● Extracted text
Commits · d14974b7b546b85243580a368ac8912c135b80e4 · llvm / distiller · GitLab

Snippets Groups Projects

Nov 27, 2019

add tolerance (=0.05) when comparing test results · 1cf7e529

Neta Zmora authored 5 years ago

Small variances can occur when using different cudnn versions,
even when the environment and distiller version is the same.

1cf7e529

Nov 14, 2019

PyTorch 1.3 Support (#426) · b8b4cf32

Guy Jacob authored 5 years ago

* summary_graph.py:
  * Change ONNX op.uniqueName() to op.debugName()
  * Removed scope-naming workaround which isn't needed in PyTorch 1.3
* Tests:
  * Naming of trace entries changed in 1.3. Fixed SummaryGraph unit
    test that checked that
  * Adjusted expected values in full_flow_tests
  * Adjusted tolerance in test_sim_bn_fold
  * Filter some new warnings

b8b4cf32

Nov 13, 2019

image_classifier.py: PTQ stats collection and eval in same run (#346) · fb98377e

Bar authored 5 years ago

* Previous implementation:
  * Stats collection required a separate run with `-qe-calibration`.
  * Specifying `--quantize-eval` without `--qe-stats-file` triggered
    dynamic quantization.
  * Running with `--quantize-eval --qe-calibration <num>` only ran
    stats collection and ignored --quantize-eval.

* New implementation:
  * Running `--quantize-eval --qe-calibration <num>` will now 
    perform stats collection according to the calibration flag,
    and then quantize the model with the collected stats (and
    run evaluation).

● Record excerpts
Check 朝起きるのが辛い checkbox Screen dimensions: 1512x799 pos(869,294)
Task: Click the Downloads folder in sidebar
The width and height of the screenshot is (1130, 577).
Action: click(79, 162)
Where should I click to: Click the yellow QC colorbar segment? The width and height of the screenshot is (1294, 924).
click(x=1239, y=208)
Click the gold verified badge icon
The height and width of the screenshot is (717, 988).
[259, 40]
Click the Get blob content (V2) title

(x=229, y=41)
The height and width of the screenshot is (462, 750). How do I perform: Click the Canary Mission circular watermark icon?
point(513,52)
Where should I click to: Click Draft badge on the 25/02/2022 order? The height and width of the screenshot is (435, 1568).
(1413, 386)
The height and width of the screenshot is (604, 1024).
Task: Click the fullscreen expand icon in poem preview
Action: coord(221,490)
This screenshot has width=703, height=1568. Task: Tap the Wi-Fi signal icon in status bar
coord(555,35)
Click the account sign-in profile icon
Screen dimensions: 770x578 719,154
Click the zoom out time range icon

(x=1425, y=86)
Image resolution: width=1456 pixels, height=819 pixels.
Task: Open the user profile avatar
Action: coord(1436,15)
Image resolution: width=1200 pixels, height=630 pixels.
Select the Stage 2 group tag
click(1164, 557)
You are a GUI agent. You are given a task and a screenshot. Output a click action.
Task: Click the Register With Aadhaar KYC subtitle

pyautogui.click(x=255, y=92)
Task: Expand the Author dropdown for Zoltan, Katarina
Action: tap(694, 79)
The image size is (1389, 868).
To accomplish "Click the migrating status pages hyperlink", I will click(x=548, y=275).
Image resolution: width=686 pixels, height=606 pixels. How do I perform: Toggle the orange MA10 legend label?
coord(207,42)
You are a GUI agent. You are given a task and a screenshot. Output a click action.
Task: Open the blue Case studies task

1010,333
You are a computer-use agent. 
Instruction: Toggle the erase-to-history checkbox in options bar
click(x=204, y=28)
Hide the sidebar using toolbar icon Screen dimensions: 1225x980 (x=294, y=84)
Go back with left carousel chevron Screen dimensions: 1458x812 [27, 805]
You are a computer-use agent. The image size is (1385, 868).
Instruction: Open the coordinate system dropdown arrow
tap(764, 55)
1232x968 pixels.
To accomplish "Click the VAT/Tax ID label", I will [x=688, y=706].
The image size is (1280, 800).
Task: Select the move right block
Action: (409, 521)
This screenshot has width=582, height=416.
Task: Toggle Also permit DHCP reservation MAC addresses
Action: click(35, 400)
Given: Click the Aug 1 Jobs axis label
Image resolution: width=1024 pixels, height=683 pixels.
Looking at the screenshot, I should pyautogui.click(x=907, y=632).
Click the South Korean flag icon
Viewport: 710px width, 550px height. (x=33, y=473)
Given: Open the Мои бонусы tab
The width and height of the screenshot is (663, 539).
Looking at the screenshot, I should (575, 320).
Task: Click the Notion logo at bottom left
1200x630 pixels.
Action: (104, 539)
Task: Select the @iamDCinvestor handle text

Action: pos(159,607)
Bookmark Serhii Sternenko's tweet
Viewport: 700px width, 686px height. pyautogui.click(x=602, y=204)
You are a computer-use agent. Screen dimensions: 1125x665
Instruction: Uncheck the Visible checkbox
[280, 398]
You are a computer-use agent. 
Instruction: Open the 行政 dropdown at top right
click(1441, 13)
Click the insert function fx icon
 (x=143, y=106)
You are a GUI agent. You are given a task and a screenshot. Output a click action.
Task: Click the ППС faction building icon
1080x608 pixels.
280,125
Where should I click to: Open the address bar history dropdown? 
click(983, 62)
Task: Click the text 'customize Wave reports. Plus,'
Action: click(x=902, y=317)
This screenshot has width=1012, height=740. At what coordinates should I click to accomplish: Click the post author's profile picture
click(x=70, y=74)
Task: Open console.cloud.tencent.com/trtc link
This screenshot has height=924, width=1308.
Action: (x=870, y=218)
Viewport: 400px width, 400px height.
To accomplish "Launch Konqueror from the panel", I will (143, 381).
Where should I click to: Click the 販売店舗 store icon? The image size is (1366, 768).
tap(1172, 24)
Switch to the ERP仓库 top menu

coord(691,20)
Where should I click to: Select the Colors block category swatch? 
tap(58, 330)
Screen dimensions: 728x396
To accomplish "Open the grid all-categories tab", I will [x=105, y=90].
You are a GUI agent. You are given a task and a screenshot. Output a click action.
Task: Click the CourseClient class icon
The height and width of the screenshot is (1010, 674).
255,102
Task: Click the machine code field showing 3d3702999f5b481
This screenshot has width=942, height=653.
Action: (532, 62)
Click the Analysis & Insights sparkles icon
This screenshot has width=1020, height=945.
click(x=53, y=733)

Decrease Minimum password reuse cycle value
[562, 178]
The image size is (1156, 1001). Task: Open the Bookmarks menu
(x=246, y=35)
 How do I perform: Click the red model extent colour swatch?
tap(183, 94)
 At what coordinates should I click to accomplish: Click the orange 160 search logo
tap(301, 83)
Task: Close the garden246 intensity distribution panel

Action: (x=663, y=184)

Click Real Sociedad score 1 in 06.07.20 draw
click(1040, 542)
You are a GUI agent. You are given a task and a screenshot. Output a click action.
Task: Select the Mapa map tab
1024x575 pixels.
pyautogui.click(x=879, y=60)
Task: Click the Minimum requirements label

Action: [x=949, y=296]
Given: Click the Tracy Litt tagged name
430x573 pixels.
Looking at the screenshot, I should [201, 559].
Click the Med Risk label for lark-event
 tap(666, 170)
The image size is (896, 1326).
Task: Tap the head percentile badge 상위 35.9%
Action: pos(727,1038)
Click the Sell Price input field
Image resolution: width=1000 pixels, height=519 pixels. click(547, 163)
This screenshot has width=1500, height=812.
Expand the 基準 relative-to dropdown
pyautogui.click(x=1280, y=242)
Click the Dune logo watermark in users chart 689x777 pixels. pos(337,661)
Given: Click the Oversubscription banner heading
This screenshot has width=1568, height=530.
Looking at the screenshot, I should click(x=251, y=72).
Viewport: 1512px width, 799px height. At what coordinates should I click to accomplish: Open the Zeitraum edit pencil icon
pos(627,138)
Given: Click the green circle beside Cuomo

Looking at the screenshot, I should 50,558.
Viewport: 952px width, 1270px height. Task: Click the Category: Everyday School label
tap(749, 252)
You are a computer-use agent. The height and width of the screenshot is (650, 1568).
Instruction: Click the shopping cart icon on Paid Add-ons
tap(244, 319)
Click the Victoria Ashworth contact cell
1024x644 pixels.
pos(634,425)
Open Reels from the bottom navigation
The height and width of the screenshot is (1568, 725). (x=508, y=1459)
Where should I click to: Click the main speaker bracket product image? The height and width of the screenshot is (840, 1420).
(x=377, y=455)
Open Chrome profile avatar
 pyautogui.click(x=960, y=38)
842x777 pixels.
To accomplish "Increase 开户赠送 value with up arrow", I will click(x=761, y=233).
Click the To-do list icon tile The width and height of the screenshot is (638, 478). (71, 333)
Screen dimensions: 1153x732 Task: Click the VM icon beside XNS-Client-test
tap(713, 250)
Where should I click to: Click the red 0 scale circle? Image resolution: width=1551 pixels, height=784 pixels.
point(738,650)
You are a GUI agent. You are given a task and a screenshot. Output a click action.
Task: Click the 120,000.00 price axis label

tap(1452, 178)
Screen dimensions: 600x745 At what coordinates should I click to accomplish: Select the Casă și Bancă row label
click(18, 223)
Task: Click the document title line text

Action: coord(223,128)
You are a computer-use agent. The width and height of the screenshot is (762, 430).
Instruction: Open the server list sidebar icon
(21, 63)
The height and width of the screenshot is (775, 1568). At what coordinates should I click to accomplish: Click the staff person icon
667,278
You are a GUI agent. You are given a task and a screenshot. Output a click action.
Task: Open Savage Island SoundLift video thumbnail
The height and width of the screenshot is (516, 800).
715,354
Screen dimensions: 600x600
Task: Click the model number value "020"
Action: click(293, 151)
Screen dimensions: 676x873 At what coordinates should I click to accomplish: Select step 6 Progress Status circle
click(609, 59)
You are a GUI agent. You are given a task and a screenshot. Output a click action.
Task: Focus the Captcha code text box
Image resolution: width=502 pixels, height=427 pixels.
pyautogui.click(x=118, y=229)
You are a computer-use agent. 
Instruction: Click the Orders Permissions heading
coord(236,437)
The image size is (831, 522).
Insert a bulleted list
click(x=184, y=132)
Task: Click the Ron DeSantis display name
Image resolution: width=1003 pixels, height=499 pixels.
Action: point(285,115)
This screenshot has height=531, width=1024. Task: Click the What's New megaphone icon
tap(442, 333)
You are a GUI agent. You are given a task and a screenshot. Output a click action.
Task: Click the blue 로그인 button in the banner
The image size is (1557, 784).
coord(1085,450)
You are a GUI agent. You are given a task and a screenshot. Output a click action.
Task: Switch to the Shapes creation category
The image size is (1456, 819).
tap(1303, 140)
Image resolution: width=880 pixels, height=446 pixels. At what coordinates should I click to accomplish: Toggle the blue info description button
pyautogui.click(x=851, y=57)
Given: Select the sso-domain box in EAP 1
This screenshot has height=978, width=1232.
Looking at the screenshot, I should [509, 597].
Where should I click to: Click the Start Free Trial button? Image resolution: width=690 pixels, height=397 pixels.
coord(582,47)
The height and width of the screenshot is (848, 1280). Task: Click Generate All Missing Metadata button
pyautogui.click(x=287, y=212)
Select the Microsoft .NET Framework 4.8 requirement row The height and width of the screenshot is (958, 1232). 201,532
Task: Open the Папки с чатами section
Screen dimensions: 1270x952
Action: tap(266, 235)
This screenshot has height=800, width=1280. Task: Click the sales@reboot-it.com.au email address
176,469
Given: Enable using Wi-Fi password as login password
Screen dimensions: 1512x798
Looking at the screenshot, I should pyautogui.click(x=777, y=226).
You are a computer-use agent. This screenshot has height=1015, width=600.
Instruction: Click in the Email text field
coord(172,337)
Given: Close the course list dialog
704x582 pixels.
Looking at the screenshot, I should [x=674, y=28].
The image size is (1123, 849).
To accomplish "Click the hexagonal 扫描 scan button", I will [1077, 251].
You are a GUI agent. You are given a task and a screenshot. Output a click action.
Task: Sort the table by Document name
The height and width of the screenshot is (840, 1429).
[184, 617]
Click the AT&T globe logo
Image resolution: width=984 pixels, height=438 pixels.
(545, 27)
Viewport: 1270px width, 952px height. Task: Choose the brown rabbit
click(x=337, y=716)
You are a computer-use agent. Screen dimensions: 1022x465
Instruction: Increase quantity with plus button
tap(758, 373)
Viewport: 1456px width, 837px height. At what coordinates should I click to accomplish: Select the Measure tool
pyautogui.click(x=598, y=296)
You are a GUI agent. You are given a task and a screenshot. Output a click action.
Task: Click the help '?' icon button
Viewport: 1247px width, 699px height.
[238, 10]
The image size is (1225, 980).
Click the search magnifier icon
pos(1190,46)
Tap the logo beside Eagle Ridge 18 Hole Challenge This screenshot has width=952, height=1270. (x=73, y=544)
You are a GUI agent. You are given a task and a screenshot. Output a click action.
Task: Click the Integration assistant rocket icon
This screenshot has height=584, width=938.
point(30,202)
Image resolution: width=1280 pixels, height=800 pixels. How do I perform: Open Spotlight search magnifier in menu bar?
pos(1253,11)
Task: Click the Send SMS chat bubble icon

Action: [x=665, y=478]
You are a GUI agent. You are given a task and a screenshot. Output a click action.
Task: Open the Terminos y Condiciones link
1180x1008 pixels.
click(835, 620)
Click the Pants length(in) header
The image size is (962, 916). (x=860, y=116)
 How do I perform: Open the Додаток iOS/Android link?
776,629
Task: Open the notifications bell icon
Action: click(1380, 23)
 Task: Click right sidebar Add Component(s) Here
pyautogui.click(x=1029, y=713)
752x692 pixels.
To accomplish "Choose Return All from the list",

● Exercise aim
In the commit history, what tolerance value was added for comparing test results?

● Worked solution
0.05